Her long life of 97 years was proof that she knew her stuff and followed her own advice.

Born in 1894 on her family's land grant southeast of Las Vegas, N.M., Cabeza de Baca appreciated her roots but wanted to know the world, too, living for a time in Spain as a young woman and in Mexico later in her career.

And Cabeza de Baca wrote widely, offering urban dwellers and later generations an authentic view of how material life in Northern New Mexico was so closely tied to the land and a sense of place.

She was an educated, independent, well-traveled woman, but always she let others know she drew inspiration from the simple dignity of rural life.

As a teenager on the ranch, she skipped household chores in favor of spending time with the men who worked outside, biographer Maureen Reed said.

Cabeza de Baca taught school for several years after earning a teaching degree. Then her ties to farm and ranch life tugged at her, inspiring her to get a home-economics degree at New Mexico State University and to take a job helping homemakers in the villages of Northern New Mexico.

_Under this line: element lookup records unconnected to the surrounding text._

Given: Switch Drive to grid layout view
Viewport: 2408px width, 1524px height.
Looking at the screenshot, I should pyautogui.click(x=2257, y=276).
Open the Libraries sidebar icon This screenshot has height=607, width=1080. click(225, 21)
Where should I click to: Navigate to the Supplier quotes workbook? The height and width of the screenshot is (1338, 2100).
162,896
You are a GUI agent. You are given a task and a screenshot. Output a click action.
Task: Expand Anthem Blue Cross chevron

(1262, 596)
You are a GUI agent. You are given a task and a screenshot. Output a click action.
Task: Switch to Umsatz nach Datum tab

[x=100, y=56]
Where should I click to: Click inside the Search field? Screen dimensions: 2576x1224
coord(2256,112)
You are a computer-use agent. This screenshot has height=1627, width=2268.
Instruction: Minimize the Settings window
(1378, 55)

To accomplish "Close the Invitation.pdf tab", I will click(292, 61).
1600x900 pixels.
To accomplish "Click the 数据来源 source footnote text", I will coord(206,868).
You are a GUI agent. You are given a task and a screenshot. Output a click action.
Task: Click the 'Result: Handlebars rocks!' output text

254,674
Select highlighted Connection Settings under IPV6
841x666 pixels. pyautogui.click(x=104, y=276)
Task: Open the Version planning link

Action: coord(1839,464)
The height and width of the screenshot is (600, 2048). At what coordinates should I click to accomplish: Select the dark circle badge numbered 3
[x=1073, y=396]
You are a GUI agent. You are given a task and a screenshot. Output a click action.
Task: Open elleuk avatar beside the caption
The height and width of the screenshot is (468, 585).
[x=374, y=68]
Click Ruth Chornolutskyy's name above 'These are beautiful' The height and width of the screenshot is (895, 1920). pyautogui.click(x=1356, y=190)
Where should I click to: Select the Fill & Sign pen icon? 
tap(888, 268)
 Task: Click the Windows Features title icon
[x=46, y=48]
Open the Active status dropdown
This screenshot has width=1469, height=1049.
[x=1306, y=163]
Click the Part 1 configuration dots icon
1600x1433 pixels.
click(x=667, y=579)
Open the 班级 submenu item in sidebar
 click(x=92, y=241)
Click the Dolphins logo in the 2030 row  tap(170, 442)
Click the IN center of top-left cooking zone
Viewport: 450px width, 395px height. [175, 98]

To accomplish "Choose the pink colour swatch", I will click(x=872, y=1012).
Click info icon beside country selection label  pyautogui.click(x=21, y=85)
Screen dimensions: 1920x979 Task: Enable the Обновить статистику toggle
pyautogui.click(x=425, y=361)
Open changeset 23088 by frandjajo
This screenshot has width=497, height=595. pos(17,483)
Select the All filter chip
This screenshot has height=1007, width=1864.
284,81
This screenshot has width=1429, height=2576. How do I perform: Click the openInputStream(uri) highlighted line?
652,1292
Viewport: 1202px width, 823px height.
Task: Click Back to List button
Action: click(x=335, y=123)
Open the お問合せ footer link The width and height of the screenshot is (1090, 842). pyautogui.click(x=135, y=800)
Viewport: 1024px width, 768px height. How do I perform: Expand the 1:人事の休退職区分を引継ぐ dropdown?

As a Santa Fe County agent, she organized clubs for women and children, taught canning techniques, developed home crafts and found markets for rural products.

Eventually, she went as part of a United Nations mission to Mexico to establish a home-economics program and to teach skills in growing and preparing food.

Her experiences with cultural change and inequality led her to criticize subtly the static notions of culture and femininity, but in a voice that was "romantic, accommodating, and traditionalist," Reed wrote in A Woman's Place: Women Writing New Mexico.

Cabeza de Baca widened her influence through writing. Her popular 1939 cookbook, Historic Cookery, included recipes she collected from village cooks and tested in her own kitchen.

She published The Good Life in 1949 to celebrate the close relationships among village women who overcame the hardships of rural life.

In 1953, she published We Fed Them Cactus, a compelling blend of folklore, history and memoir that focused on Hispanos who settled the plains.

"Fabiola Cabeza de Baca would probably be surprised and amused at the controversy her life and works created during the Chicano movement of the 1970s and after her death (in 1991)," Kate K. Davis wrote in American Women Writers, 1900-1945. "Her books received generally good reviews at the time of publication. They have since been criticized as elitist and not representative of the realistic Chicano experience."